> _TASK_
Using the records that follow, tally the lines containing the word "menu" and state only the count.
___ SUPPLIED DATA
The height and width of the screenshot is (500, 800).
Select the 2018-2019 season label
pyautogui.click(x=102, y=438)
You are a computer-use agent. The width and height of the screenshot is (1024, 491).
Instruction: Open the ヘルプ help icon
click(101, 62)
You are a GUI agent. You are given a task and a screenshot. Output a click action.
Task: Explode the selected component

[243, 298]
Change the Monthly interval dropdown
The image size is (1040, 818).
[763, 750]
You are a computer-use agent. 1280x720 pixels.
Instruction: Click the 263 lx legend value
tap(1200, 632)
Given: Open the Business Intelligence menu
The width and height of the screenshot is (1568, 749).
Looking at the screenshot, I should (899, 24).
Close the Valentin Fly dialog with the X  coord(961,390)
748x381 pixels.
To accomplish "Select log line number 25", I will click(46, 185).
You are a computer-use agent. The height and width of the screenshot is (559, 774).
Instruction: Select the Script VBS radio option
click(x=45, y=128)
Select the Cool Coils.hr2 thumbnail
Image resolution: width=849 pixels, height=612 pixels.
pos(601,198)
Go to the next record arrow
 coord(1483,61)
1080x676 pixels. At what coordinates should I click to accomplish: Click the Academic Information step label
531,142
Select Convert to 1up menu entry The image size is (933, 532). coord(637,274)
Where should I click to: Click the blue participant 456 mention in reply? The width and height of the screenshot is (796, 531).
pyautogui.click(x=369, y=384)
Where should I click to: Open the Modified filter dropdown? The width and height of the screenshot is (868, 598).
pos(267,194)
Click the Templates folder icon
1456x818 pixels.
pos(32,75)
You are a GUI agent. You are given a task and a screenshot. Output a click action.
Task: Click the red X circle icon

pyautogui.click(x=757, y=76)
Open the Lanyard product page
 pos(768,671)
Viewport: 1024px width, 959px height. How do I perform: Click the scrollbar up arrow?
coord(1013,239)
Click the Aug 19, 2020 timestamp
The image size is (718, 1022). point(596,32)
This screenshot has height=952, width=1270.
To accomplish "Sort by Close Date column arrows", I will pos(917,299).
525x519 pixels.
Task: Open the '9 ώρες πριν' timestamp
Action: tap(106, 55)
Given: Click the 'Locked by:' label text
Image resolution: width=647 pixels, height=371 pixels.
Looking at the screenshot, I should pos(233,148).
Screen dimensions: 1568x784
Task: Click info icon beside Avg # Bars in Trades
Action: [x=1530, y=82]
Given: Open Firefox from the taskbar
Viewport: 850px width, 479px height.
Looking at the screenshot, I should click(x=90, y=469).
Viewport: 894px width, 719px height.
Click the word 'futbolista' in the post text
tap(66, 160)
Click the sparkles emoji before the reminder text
______
> _WRITTEN RESPONSE_
2